--- Short problem ---
Please swap every "Instruction" in the material below for "Command" and write all the lines out again, with nothing else changed.

#####

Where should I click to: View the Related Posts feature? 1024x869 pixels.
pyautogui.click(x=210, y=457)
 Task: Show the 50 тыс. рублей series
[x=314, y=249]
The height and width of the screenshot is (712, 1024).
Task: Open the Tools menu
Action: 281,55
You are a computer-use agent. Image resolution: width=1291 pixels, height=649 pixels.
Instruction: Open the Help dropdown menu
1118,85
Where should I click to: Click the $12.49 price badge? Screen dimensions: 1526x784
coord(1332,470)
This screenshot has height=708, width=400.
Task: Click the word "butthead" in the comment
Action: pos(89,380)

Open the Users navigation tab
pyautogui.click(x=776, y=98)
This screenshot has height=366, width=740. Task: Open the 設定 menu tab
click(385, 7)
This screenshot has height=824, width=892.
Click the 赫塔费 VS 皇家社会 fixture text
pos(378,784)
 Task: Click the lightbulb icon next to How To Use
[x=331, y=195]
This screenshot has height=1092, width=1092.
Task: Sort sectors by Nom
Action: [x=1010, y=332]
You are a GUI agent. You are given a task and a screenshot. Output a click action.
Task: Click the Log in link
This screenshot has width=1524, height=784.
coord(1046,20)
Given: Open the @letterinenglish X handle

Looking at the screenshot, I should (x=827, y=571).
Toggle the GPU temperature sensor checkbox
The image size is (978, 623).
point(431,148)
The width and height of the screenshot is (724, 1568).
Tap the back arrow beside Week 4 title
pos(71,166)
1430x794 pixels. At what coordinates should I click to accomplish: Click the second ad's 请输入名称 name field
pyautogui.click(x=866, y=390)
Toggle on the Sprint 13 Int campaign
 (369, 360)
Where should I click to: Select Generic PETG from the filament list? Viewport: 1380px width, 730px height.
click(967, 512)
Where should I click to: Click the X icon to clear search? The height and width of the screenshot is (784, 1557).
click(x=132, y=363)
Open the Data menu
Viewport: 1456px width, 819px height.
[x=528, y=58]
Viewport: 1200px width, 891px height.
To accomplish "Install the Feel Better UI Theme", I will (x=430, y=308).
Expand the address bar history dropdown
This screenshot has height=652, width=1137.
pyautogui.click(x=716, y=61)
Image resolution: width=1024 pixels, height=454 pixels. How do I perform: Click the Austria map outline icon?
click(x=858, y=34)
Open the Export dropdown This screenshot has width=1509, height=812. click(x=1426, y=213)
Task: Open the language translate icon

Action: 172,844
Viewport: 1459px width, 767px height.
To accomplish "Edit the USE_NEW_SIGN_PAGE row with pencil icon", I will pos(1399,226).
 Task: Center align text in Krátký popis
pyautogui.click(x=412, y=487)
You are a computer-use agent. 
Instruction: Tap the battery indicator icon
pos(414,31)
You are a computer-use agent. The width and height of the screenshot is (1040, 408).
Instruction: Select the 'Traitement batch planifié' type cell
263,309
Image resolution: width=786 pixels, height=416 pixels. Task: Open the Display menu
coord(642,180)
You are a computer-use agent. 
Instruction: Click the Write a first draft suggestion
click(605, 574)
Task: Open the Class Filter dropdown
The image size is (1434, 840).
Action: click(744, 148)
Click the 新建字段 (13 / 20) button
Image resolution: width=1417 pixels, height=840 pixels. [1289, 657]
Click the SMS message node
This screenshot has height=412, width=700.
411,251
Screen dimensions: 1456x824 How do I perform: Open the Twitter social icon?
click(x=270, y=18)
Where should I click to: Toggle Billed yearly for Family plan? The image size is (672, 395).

#####

--- Worked solution ---
Where should I click to: View the Related Posts feature? 1024x869 pixels.
pyautogui.click(x=210, y=457)
 Task: Show the 50 тыс. рублей series
[x=314, y=249]
The height and width of the screenshot is (712, 1024).
Task: Open the Tools menu
Action: 281,55
You are a computer-use agent. Image resolution: width=1291 pixels, height=649 pixels.
Command: Open the Help dropdown menu
1118,85
Where should I click to: Click the $12.49 price badge? Screen dimensions: 1526x784
coord(1332,470)
This screenshot has height=708, width=400.
Task: Click the word "butthead" in the comment
Action: pos(89,380)

Open the Users navigation tab
pyautogui.click(x=776, y=98)
This screenshot has height=366, width=740. Task: Open the 設定 menu tab
click(385, 7)
This screenshot has height=824, width=892.
Click the 赫塔费 VS 皇家社会 fixture text
pos(378,784)
 Task: Click the lightbulb icon next to How To Use
[x=331, y=195]
This screenshot has height=1092, width=1092.
Task: Sort sectors by Nom
Action: [x=1010, y=332]
You are a GUI agent. You are given a task and a screenshot. Output a click action.
Task: Click the Log in link
This screenshot has width=1524, height=784.
coord(1046,20)
Given: Open the @letterinenglish X handle

Looking at the screenshot, I should (x=827, y=571).
Toggle the GPU temperature sensor checkbox
The image size is (978, 623).
point(431,148)
The width and height of the screenshot is (724, 1568).
Tap the back arrow beside Week 4 title
pos(71,166)
1430x794 pixels. At what coordinates should I click to accomplish: Click the second ad's 请输入名称 name field
pyautogui.click(x=866, y=390)
Toggle on the Sprint 13 Int campaign
 (369, 360)
Where should I click to: Select Generic PETG from the filament list? Viewport: 1380px width, 730px height.
click(967, 512)
Where should I click to: Click the X icon to clear search? The height and width of the screenshot is (784, 1557).
click(x=132, y=363)
Open the Data menu
Viewport: 1456px width, 819px height.
[x=528, y=58]
Viewport: 1200px width, 891px height.
To accomplish "Install the Feel Better UI Theme", I will (x=430, y=308).
Expand the address bar history dropdown
This screenshot has height=652, width=1137.
pyautogui.click(x=716, y=61)
Image resolution: width=1024 pixels, height=454 pixels. How do I perform: Click the Austria map outline icon?
click(x=858, y=34)
Open the Export dropdown This screenshot has width=1509, height=812. click(x=1426, y=213)
Task: Open the language translate icon

Action: 172,844
Viewport: 1459px width, 767px height.
To accomplish "Edit the USE_NEW_SIGN_PAGE row with pencil icon", I will pos(1399,226).
 Task: Center align text in Krátký popis
pyautogui.click(x=412, y=487)
You are a computer-use agent. 
Command: Tap the battery indicator icon
pos(414,31)
You are a computer-use agent. The width and height of the screenshot is (1040, 408).
Command: Select the 'Traitement batch planifié' type cell
263,309
Image resolution: width=786 pixels, height=416 pixels. Task: Open the Display menu
coord(642,180)
You are a computer-use agent. 
Command: Click the Write a first draft suggestion
click(605, 574)
Task: Open the Class Filter dropdown
The image size is (1434, 840).
Action: click(744, 148)
Click the 新建字段 (13 / 20) button
Image resolution: width=1417 pixels, height=840 pixels. [1289, 657]
Click the SMS message node
This screenshot has height=412, width=700.
411,251
Screen dimensions: 1456x824 How do I perform: Open the Twitter social icon?
click(x=270, y=18)
Where should I click to: Toggle Billed yearly for Family plan? The image size is (672, 395).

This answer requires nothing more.